第22章 和解と始動
「…しのぶって、性格曲がってるって言われない?」
「あら、それはご自身の事を言っているのでは?」
「…あのねぇ…。」
段々とイライラし始める家康さんをからかう事が面白くて、つい笑ってしまった。そんな私を見ていた彼がもう一度溜息をついたあと、話しだした。

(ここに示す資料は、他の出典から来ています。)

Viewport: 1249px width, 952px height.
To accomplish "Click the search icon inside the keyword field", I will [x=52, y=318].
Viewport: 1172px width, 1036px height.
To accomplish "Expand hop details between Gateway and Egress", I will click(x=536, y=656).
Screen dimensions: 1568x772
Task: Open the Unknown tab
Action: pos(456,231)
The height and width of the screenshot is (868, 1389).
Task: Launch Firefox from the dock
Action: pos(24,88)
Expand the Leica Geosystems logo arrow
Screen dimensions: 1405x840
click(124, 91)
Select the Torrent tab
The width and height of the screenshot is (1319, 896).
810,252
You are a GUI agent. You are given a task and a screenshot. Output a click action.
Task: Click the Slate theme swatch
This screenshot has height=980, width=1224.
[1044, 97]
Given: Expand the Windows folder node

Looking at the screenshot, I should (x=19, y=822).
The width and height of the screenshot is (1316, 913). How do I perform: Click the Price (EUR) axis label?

「別にやれって言ってる訳じゃない、やろうとしてって言ってるだけ。…ねぇ、聞いてるの?」
怪訝そうに此方を見る彼を見て、私はまた笑ってしまった。彼にちょっとと言われるけれど、私は少しだけ彼の言葉が嬉しかった。何せ彼は、私の在り方を真っ向から否定するのではなく、改革しようとしてくれているのだから。今の私を否定しないでくれる存在に少しだけ嬉しく感じながら、またもや怒り始める彼を宥める私だった。
「……騒がしい人達。」
襖の外で私達のやり取りを聞いていた、冬さんがそう呟いた事を知りもせずに。
準備は滞りなく終わり、そんな中、攻めてくる朝倉と大名達。略して朝倉連合軍に対抗すべく、私達安土城の者は戦に向けての準備に追われていた。今回の兵はやはり急だったという事で集まらなかった…。というわけではなく、流石、秀吉さんと思えるほどにきっちりと15万人に合わせてきた。信長様はその報告を聞くと満足そうな顔をして、急いで出立の準備をせよと言い放った。敵の軍はもうそこまで来ていた、私達は朝倉軍に向かう者と、大名達の軍に向かう者に別れることになった。因みに、班分けのし直しで決まったのは朝倉軍には信長様、光秀さん、三成君。そして、大名達の方は家康さん、政宗さん、私と、冬だ。因みに、お城でのお留守番は秀吉さんと炭明君だ。またもや、信長様直々に頼まれてしまい、断りきれなかったと後で秀吉さんに愚痴を聞かされたのは内緒だ。そんなこんなで戦の準備は概ね片付き、いざ出陣した。
「久しぶりだなぁ…戦に行くのは。なあ、家康?」
政宗さんが馬に乗りながら愉快そうに、喉を鳴らし、家康さんの方を向いた。
「…ええ、正直言って、政宗さんと組みたくはありませんでしたけど。」
心底残念そうな顔をしながら、不愉快そうに政宗さんを見た彼。その顔を見て、またもや政宗さんがちょっかいを出した。
「…えぇ……なんでだよ?」
「…毎回あんたの尻拭いを誰がやっていると思っているんですか?」
政宗さんをを呪うかのような目を向ける彼だった。